The IB program’s combination of coursework, extended essay and CAS hours is designed to develop the student as a whole person. Students become active rather than passive learners, and they gain a global perspective. If they complete the IB Diploma, they are well-prepared for a rigorous college curriculum, and colleges recognize that.

While some high schools offer both the AP and IB curriculum, and students pursuing the IB Diploma may be able to take some AP courses, many schools, especially smaller ones, can only provide one program. High schools have to pay the International Baccalaureate Organization a school membership fee as well as a registration fee for every student in an IB class. Since the College Board doesn’t charge these fees, it is less expensive to offer AP courses. The IB program also requires additional training for teachers as well as a designated IB coordinator.

Students can be awarded college credit for AP scores of three or above, though some colleges require a score of four or five. Students taking IB courses can also get college credit if they take the Higher Level exam and receive a score of five, but some colleges require a score of six or seven. While colleges generally require students to take Higher Level IB exams for college credit, some will allow students to fulfill their general education foreign language requirement by taking the Standard Level IB exam. Both AP and IB exams are given in May, and cost more than $85 for each test. Still, that is a bargain when you consider that a three semester hour college course can cost thousands of dollars. Some highly selective colleges restrict the amount of credit that can be awarded.

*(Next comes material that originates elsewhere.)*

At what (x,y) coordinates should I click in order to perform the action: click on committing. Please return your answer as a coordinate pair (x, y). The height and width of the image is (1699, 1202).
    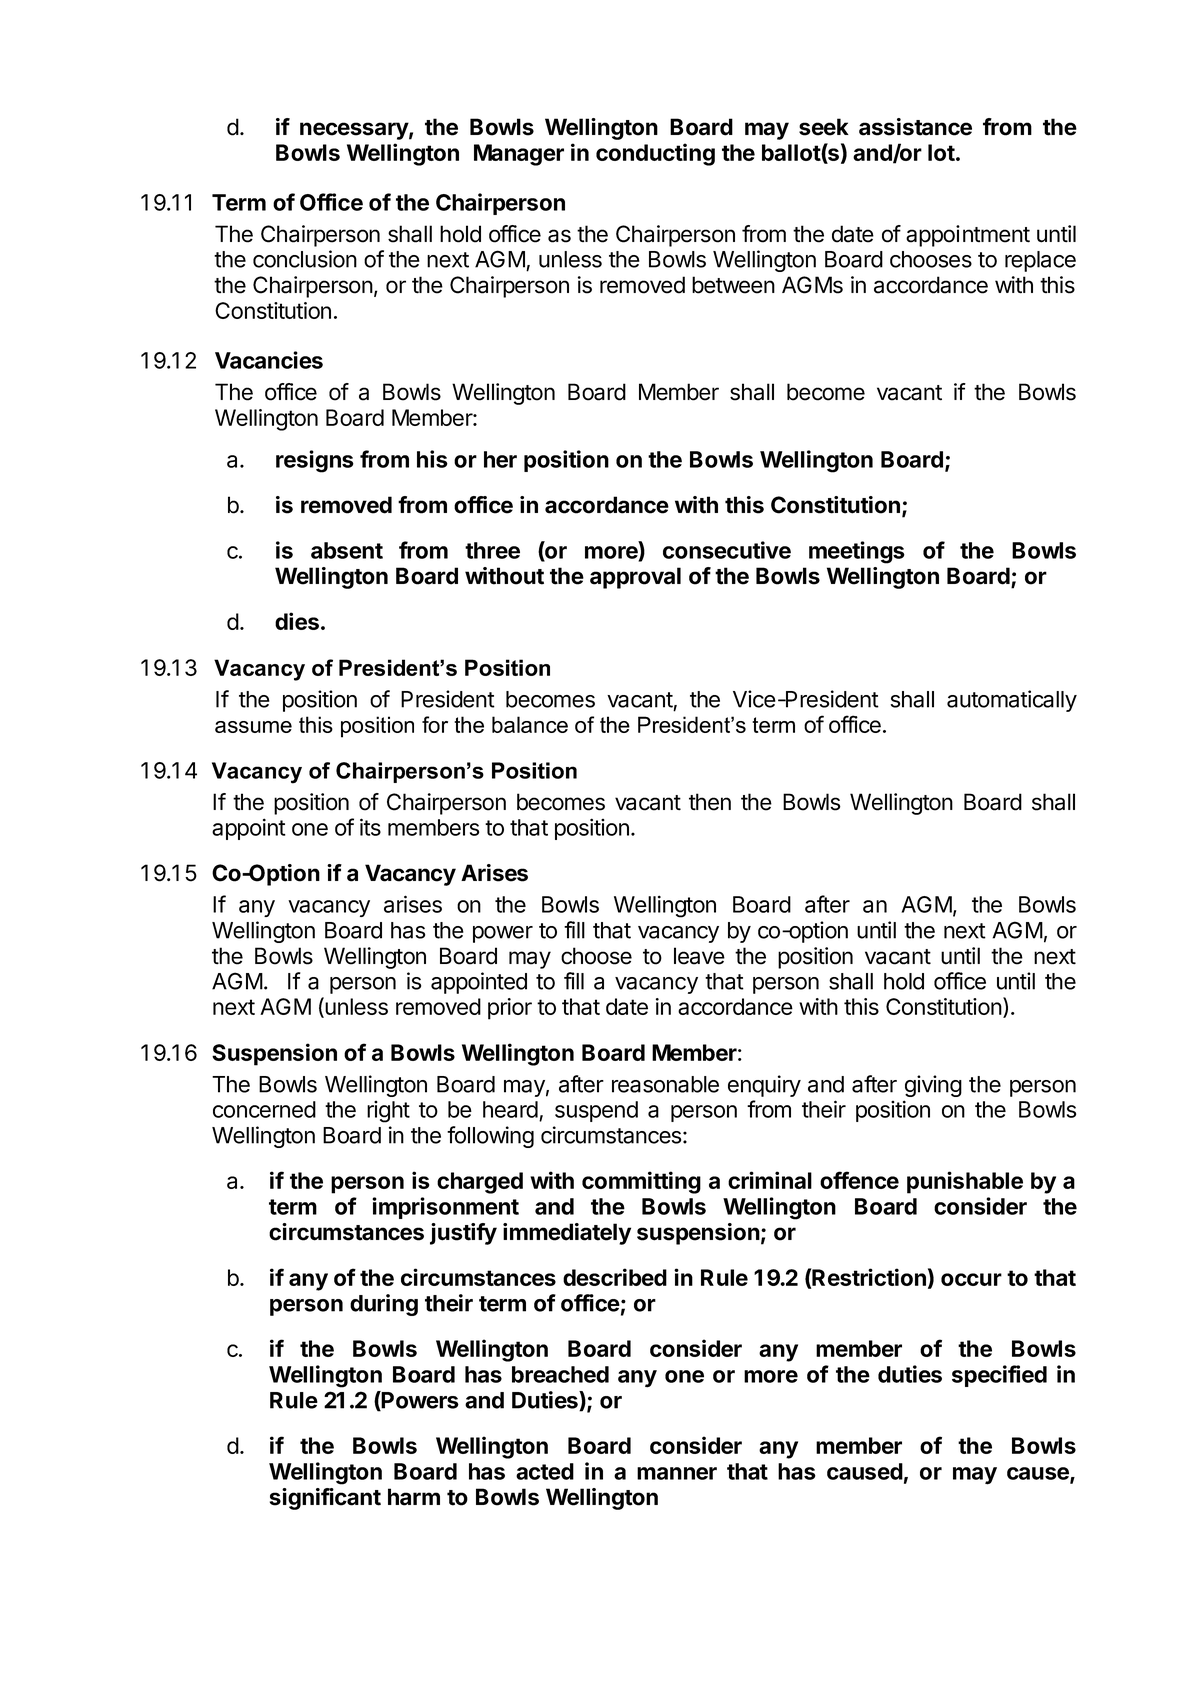
    Looking at the image, I should click on (641, 1182).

Students taking AP courses often have more flexibility in their curriculum. The IB program is a more comprehensive, interdisciplinary approach. Most colleges view both AP and IB favorably. Whether you take AP or IB classes, if you plan to apply to very selective colleges, it’s important to take full advantage of what’s offered at your high school. Earning the IB Diploma will enhance your application, but taking one or two IB classes is not very impressive. If your school offers 20 AP classes and you have taken two, admissions officers at competitive colleges will wonder why you didn’t take a more challenging curriculum, and that is not what you want them to be thinking as they read your application. Taking a rigorous curriculum in high school is important, and not just because it looks good on college applications, but to prepare for college level work. Being able to think critically and write clearly will be enormously helpful in college and beyond.